TASK PROMPT: Retype the items below without any changes, from their first line up to and including the line with "Expand dialog with".

· · · · ·

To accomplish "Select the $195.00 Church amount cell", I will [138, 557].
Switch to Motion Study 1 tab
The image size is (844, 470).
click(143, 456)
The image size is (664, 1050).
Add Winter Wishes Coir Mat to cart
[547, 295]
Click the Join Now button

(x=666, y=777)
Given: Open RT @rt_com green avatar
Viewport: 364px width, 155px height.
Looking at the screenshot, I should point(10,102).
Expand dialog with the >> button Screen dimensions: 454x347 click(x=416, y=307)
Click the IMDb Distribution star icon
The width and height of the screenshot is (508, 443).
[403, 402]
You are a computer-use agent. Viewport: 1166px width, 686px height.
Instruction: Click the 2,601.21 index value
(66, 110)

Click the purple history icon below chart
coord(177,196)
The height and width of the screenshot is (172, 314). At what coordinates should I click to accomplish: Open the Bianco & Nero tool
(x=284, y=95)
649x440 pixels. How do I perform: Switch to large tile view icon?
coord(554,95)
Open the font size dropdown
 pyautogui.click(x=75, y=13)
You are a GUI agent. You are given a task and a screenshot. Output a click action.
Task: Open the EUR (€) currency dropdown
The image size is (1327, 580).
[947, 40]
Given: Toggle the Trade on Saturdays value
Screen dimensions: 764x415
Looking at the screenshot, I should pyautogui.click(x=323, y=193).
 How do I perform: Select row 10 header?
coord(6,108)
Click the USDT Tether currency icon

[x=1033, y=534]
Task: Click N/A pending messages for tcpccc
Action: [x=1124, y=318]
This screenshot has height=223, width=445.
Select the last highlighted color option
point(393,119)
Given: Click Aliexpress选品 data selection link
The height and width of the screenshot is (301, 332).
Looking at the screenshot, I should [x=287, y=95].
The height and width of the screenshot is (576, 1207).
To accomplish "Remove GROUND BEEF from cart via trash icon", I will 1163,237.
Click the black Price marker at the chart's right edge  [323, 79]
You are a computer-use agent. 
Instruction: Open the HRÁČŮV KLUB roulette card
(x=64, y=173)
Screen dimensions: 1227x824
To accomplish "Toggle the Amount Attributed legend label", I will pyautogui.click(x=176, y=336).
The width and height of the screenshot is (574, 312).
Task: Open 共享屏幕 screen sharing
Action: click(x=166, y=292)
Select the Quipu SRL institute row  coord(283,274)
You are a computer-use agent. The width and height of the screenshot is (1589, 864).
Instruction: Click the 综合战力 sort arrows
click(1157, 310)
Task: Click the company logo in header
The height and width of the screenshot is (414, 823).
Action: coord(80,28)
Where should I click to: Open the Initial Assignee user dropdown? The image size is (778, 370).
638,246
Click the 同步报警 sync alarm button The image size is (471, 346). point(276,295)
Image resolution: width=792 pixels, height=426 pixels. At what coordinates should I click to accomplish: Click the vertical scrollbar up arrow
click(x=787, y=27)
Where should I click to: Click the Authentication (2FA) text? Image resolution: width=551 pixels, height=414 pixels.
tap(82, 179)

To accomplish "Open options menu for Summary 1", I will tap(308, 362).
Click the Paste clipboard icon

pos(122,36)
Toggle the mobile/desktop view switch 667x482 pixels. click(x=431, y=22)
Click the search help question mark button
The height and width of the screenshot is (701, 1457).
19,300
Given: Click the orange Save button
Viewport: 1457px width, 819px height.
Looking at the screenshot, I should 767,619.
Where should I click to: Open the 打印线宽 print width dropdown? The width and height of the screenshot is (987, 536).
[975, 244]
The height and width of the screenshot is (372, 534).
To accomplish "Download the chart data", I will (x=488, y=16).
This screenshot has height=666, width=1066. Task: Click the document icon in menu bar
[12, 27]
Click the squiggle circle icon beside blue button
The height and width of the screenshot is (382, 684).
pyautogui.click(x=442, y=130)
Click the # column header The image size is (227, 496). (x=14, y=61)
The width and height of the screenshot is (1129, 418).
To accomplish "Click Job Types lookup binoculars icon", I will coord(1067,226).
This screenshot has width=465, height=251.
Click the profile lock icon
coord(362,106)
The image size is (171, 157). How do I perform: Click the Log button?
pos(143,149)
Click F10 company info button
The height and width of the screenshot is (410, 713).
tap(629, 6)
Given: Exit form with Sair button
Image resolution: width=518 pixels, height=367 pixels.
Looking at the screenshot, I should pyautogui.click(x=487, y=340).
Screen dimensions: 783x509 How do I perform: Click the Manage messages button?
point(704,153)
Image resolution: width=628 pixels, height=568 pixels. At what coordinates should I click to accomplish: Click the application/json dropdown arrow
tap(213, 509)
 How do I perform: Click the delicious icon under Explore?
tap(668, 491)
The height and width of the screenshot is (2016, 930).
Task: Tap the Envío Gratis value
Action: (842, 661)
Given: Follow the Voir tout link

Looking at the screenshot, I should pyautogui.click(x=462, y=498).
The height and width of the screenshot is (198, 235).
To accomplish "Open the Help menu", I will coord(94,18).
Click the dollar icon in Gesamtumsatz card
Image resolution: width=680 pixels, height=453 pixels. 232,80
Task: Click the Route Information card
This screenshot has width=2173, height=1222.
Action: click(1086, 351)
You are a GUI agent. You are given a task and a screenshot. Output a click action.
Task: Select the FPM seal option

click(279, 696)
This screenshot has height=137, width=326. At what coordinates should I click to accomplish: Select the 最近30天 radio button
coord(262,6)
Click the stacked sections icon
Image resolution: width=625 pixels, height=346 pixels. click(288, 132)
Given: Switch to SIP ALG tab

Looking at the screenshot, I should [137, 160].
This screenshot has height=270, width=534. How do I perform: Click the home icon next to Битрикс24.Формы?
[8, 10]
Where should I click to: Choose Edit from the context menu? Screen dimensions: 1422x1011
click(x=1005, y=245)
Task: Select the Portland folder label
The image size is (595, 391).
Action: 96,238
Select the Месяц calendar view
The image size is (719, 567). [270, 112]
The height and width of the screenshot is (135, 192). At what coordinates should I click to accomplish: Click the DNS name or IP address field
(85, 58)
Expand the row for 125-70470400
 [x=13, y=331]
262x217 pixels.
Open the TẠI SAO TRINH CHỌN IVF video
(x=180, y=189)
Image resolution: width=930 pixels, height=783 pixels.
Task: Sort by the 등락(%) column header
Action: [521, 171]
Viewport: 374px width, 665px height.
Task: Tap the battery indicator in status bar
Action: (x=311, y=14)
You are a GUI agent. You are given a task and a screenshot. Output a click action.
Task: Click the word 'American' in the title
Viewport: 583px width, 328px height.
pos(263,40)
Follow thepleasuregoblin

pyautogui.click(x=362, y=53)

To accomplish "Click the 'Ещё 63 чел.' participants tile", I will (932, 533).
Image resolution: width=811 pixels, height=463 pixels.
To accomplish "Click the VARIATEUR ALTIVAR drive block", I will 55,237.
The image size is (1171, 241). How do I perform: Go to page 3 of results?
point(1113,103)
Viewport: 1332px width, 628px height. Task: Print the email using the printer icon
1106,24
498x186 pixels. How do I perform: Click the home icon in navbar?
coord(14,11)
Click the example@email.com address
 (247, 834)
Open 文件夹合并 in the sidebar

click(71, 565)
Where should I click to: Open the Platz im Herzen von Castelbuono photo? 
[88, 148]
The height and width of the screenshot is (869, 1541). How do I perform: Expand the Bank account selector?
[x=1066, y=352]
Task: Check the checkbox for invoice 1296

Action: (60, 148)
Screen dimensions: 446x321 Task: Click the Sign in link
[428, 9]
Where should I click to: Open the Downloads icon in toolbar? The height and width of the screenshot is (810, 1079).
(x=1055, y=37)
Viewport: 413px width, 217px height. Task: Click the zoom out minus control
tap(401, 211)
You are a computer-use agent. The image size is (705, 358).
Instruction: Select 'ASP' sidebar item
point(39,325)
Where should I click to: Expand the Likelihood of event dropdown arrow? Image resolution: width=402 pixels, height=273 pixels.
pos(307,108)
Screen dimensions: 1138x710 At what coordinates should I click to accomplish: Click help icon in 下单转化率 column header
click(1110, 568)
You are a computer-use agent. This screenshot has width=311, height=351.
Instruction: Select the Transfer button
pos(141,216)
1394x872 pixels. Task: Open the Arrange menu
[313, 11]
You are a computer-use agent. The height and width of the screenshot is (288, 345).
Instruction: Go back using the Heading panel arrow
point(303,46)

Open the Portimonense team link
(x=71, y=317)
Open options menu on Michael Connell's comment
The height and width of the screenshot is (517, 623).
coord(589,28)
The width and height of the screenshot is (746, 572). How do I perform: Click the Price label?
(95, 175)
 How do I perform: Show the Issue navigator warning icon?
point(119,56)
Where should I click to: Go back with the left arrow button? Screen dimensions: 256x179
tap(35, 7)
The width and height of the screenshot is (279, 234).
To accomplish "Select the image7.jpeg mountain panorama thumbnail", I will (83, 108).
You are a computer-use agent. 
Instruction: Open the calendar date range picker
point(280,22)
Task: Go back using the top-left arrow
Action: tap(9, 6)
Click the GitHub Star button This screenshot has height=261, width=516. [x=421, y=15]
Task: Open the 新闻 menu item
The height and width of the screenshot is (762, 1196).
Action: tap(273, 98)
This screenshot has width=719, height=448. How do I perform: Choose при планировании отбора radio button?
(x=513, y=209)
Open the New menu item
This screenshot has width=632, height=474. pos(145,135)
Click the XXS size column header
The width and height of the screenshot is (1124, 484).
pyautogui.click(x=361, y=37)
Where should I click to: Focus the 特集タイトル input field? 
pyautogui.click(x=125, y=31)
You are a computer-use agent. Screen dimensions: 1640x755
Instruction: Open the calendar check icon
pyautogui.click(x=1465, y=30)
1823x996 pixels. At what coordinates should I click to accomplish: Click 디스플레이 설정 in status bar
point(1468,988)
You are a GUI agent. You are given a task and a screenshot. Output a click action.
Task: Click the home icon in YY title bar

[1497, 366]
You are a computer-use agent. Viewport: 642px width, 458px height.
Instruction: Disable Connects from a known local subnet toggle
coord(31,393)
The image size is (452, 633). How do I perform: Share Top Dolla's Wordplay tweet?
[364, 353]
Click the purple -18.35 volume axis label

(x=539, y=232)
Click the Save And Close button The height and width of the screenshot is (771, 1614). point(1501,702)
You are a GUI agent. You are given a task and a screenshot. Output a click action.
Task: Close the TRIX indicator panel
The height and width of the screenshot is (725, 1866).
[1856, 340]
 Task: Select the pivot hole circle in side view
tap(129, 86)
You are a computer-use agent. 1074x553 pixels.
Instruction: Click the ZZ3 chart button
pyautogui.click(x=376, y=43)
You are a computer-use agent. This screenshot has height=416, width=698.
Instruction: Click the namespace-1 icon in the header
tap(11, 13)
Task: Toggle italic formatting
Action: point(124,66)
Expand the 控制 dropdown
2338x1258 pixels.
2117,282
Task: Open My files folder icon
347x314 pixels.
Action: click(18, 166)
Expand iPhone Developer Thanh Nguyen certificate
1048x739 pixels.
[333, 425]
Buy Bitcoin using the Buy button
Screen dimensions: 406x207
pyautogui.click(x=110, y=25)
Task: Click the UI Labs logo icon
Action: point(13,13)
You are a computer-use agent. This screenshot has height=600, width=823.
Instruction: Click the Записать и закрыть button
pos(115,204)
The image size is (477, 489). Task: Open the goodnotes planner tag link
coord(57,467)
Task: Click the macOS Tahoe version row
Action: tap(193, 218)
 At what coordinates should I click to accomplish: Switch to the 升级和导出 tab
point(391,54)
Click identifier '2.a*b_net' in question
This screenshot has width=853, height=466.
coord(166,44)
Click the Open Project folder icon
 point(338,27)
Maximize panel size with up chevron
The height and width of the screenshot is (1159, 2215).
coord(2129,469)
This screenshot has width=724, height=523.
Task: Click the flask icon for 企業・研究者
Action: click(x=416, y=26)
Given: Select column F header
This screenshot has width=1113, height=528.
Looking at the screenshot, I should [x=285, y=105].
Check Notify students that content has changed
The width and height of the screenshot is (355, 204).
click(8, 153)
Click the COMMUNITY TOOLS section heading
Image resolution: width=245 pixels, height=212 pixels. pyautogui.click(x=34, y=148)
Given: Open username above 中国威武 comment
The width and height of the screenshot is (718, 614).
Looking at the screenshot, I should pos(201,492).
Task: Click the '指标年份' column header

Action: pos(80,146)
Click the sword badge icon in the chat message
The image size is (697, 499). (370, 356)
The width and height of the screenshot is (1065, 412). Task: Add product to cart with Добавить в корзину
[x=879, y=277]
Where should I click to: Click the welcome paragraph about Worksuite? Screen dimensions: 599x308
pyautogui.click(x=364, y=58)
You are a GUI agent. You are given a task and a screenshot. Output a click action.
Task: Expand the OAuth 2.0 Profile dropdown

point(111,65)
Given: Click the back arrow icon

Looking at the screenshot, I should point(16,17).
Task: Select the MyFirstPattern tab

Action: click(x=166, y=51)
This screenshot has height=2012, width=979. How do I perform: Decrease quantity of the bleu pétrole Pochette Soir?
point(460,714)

· · · · ·

RESPONSE BELOW:
To accomplish "Select the $195.00 Church amount cell", I will [138, 557].
Switch to Motion Study 1 tab
The image size is (844, 470).
click(143, 456)
The image size is (664, 1050).
Add Winter Wishes Coir Mat to cart
[547, 295]
Click the Join Now button

(x=666, y=777)
Given: Open RT @rt_com green avatar
Viewport: 364px width, 155px height.
Looking at the screenshot, I should point(10,102).
Expand dialog with the >> button Screen dimensions: 454x347 click(x=416, y=307)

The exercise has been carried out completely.